» **Written instruction**:
Rewrite everything in the material from the line containing "anju (248, 954)" down to the line containing "blockchain (810, 1132)", both included, and add 67 to each number in the answer coordinates.

---------------

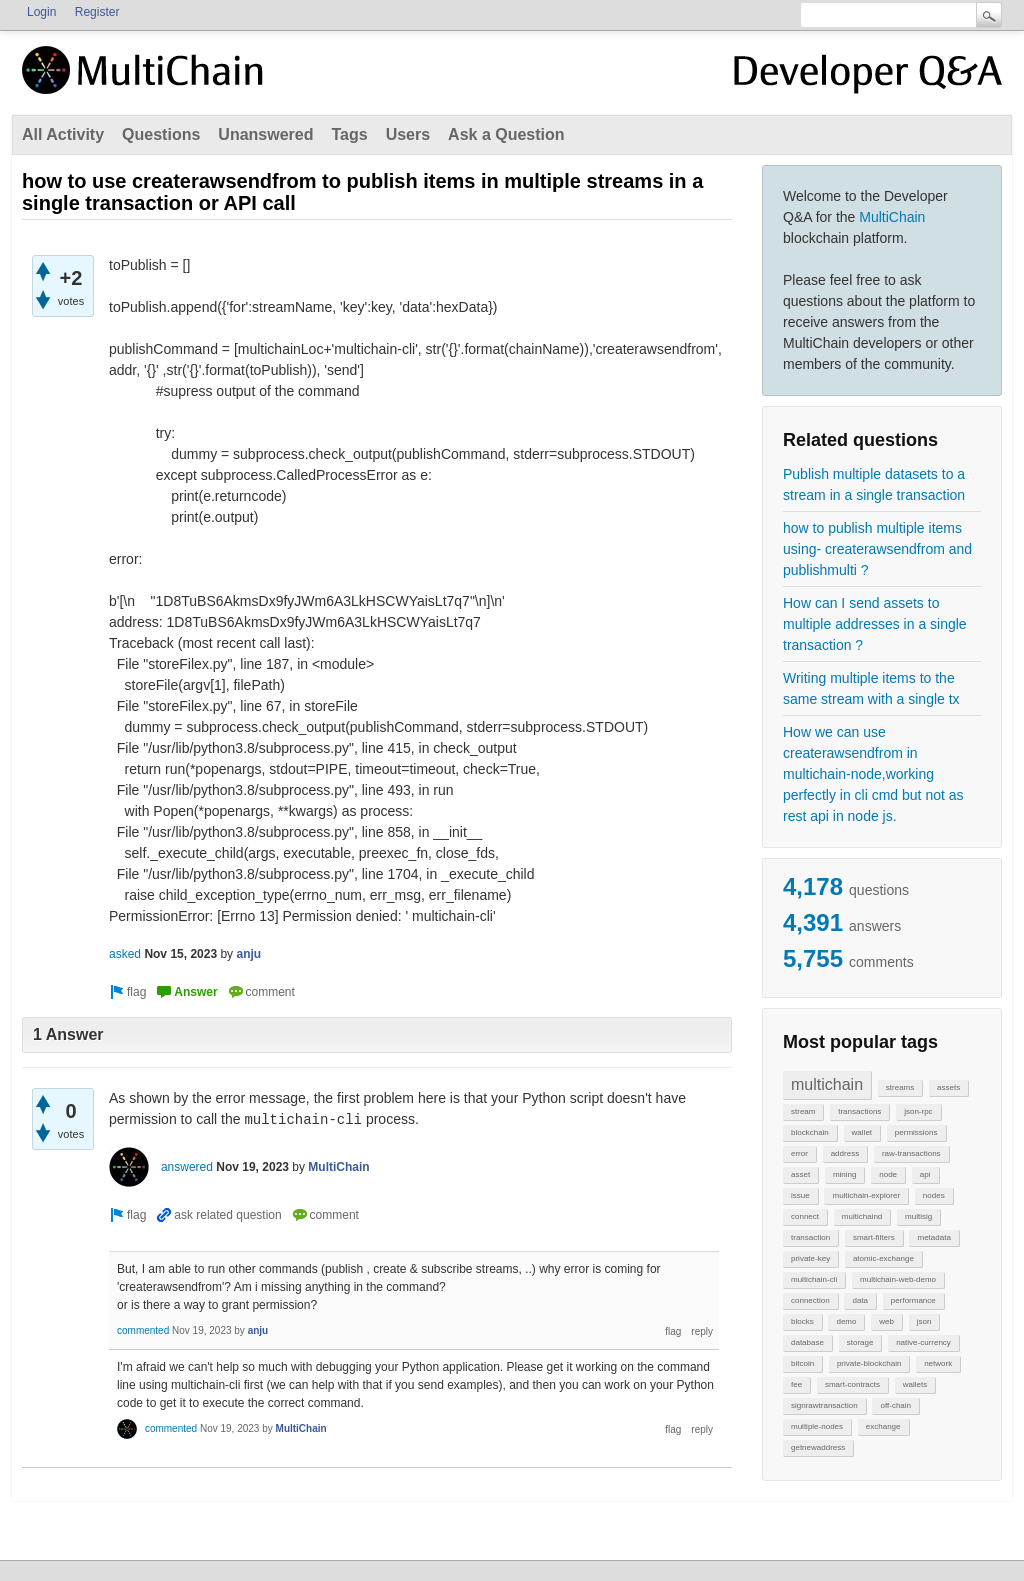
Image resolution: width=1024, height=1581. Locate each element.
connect (805, 1216)
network (938, 1363)
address (845, 1153)
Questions (161, 134)
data (860, 1300)
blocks (802, 1321)
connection (810, 1300)
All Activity (63, 134)
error (799, 1153)
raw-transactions (911, 1153)
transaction (810, 1237)
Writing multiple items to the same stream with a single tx (871, 688)
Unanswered (265, 134)
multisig (918, 1216)
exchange (883, 1426)
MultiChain (892, 217)
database (807, 1342)
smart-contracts (852, 1384)
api (925, 1174)
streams (900, 1087)
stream (803, 1111)
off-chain (895, 1405)
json (924, 1321)
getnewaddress (818, 1447)
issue (800, 1195)
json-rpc (918, 1111)
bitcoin (802, 1363)
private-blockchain (869, 1363)
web (886, 1321)
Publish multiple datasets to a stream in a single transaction (874, 484)
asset (800, 1174)
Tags (349, 134)
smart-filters (874, 1237)
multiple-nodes (817, 1426)
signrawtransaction (824, 1405)
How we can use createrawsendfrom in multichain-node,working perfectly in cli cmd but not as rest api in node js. (873, 774)
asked (125, 954)
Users (408, 134)
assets (948, 1087)
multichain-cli (814, 1279)
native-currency (923, 1342)
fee (796, 1384)
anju (248, 954)
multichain (827, 1084)
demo (846, 1321)
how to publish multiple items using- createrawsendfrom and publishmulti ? (877, 549)
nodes (934, 1195)
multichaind (862, 1216)
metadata (933, 1237)
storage (860, 1342)
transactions (859, 1111)
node (888, 1174)
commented (143, 1330)
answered (187, 1167)
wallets (915, 1384)
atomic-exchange (883, 1258)
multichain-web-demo (898, 1279)
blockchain (810, 1132)
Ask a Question (506, 134)
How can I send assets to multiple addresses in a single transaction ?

---------------

» **Reply to the task**:
anju (315, 1021)
multichain (894, 1151)
demo (913, 1388)
how to publish multiple items using- createrawsendfrom and publishmulti ? (944, 616)
nodes (1001, 1262)
multichaind (929, 1283)
metadata (1000, 1304)
storage (927, 1409)
transactions (926, 1178)
node (955, 1241)
commented (210, 1397)
answered (254, 1234)
wallets (982, 1451)
atomic-exchange (950, 1325)
multichain-web-demo (965, 1346)
blockchain (877, 1199)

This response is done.